- [Your objective]: From the records below, transcribe only the lines running from the one with "Click the metal" through the one with "has width=924, height=1289.". Keep both of those end lines.

- [Supplied information]:
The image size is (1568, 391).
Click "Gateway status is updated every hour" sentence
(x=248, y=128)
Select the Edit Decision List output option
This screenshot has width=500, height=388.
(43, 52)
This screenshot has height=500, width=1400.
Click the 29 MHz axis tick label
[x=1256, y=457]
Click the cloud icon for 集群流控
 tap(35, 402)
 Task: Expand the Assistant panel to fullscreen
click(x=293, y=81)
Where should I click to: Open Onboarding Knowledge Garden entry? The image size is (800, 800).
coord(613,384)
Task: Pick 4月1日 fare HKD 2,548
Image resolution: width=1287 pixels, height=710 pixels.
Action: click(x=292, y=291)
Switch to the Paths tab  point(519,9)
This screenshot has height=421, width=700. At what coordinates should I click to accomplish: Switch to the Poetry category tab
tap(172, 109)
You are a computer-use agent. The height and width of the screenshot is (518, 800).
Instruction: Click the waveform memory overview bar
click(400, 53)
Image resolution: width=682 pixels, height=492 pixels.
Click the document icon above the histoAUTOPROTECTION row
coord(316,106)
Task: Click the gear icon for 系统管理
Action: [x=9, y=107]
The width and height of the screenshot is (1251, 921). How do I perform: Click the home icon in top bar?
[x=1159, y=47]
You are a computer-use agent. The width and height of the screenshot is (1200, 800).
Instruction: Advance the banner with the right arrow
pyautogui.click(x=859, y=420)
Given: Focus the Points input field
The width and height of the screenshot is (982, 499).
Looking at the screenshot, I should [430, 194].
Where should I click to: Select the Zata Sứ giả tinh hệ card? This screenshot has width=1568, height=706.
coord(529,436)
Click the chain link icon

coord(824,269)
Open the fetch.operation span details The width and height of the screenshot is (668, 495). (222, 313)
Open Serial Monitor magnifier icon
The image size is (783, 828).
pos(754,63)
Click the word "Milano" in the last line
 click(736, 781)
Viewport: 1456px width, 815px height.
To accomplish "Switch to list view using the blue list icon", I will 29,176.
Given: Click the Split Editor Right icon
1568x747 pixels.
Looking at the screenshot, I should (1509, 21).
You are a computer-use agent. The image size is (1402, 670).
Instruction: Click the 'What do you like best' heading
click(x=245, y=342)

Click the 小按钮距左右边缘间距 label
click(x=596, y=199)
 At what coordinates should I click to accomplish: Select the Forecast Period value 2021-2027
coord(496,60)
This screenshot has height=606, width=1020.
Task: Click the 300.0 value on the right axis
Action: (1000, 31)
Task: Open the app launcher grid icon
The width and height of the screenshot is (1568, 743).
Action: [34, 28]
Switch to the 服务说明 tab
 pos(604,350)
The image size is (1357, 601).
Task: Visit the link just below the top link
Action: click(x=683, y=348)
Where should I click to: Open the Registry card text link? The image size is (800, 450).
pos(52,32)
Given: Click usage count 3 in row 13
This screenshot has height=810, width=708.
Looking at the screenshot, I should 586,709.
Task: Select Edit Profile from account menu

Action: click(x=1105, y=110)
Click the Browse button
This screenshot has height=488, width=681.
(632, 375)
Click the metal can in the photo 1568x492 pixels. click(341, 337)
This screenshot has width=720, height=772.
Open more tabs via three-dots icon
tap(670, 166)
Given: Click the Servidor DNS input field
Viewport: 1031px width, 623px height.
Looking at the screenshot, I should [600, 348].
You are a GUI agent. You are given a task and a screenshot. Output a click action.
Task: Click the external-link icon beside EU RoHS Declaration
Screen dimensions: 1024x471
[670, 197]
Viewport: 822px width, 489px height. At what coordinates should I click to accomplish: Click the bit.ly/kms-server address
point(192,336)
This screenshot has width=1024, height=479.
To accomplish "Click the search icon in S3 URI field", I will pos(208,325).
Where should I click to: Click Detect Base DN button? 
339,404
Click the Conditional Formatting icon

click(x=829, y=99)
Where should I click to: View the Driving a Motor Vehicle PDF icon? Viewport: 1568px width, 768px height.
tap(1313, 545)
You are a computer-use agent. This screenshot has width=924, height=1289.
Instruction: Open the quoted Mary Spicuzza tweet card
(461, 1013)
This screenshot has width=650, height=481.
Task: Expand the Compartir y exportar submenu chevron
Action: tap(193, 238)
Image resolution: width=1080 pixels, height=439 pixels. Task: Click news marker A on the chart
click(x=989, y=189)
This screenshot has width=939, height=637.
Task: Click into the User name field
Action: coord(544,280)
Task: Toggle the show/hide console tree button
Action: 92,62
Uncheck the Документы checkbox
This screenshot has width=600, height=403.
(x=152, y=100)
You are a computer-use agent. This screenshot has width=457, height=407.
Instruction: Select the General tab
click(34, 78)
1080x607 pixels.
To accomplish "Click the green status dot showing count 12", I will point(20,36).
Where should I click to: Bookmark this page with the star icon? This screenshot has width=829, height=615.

- [Exercise answer]:
Click the metal can in the photo 1568x492 pixels. click(341, 337)
This screenshot has width=720, height=772.
Open more tabs via three-dots icon
tap(670, 166)
Given: Click the Servidor DNS input field
Viewport: 1031px width, 623px height.
Looking at the screenshot, I should [600, 348].
You are a GUI agent. You are given a task and a screenshot. Output a click action.
Task: Click the external-link icon beside EU RoHS Declaration
Screen dimensions: 1024x471
[670, 197]
Viewport: 822px width, 489px height. At what coordinates should I click to accomplish: Click the bit.ly/kms-server address
point(192,336)
This screenshot has width=1024, height=479.
To accomplish "Click the search icon in S3 URI field", I will pos(208,325).
Where should I click to: Click Detect Base DN button? 
339,404
Click the Conditional Formatting icon

click(x=829, y=99)
Where should I click to: View the Driving a Motor Vehicle PDF icon? Viewport: 1568px width, 768px height.
tap(1313, 545)
You are a computer-use agent. This screenshot has width=924, height=1289.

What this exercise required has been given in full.